O Cavalo Preto
Era uma vez um rei que teve três filhos. Quando o soberano
morreu, os filhos mais velhos não deram nem sombra da herança
para o caçula, a não ser um garrano velho, branco e manco.
— Se não ganho nada além disso — disse ele —, parece
que é melhor aceitá-lo.
Foi andando com ele diante de si, ora a pé, ora cavalgandoo. Quando já havia cavalgado por um bom tempo, pensou que o
garrano precisaria comer um pouco, por isso apeou à terra, e o
que viu surgir do oeste em direção a ele, senão um cavaleiro a
cavalgar imponente e muitíssimo bem?
— Saudações, meu rapaz — disse ele.
— Salve, filho do rei — respondeu o outro.
— Quais são as novas? — perguntou o filho do rei.
— Ganhei isto — respondeu o rapaz que chegava. — Venho,
depois de partir meu coração, montado neste cavalo que mais
parece um asno; mas você trocaria o garrano branco e manco
por ele?
— Não — disse o príncipe —, seria mau negócio para mim.
— Não precisa temer — disse o homem que chegava. —
Digo apenas que ele pode ser mais útil a você do que a mim. Ele
tem um valor: não há um único lugar em que você possa pensar
nos quatro cantos da roda do mundo aonde o cavalo preto não
possa levá-lo.
Então o filho do rei ficou com o cavalo preto e deu o garrano
branco e manco.
Quando montou, onde poderia pensar em estar, senão no
Reino Sob as Ondas? Ele foi e, antes de o sol nascer no dia
seguinte, estava lá. O que encontrou ao chegar, senão o filho do
Rei do Reino Sob as Ondas, que convocara a corte? O povo do
reino se reuniu para ver se havia alguém que se incumbisse de
buscar a filha do Rei dos Gregos32 para ser a esposa do príncipe.

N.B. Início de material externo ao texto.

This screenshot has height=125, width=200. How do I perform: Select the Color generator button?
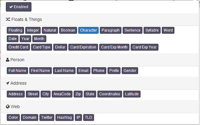pyautogui.click(x=13, y=118)
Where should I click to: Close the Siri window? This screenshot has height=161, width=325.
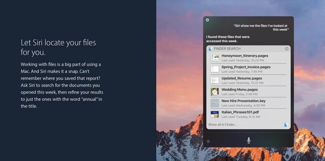click(207, 20)
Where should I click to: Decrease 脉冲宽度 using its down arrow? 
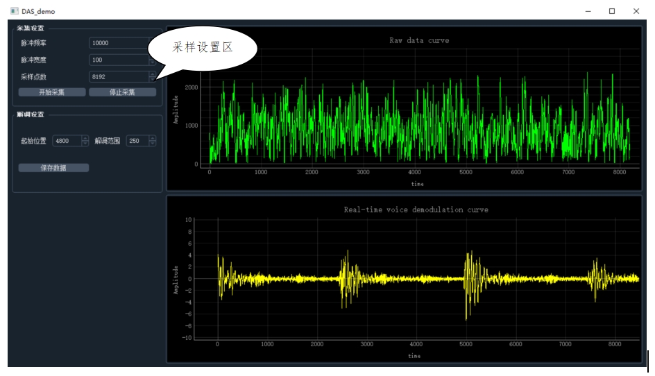tap(153, 63)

Ninguém se ofereceu, e quem deveria se apresentar senão o
cavaleiro do cavalo preto?
— Você, cavaleiro do cavalo preto — disse o príncipe —, eu
o ponho sob cruzes e feitiços para que traga a filha do Rei dos
Gregos aqui antes de o sol nascer amanhã.
Ele saiu, pegou o cavalo preto, apoiou o cotovelo na crina
dele e soltou um suspiro.
— O suspiro do filho de um rei sob feitiços! — disse o
cavalo. — Mas não se aflija: faremos a tarefa que foi posta diante
de você.
E assim partiram.
— Agora — disse o cavalo —, quando nos aproximarmos da
grande cidade dos gregos, você notará que as quatro patas de
um cavalo nunca estiveram na cidade. A filha do rei me verá do
alto do castelo, olhando pela janela, e não ficará contente se não
der uma volta montada em mim. Diga que ela pode fazer isso,
mas o cavalo não aceitará outro homem senão você cavalgando
nele à frente de uma mulher.
Aproximaram-se da grande cidade, e ele mostrou sua
habilidade de equitação. A princesa estava olhando pela janela e
notou o cavalo; a equitação a agradou, e ela saiu exatamente na
hora em que o cavalo chegou.
— Deixe-me dar uma volta no cavalo — disse ela.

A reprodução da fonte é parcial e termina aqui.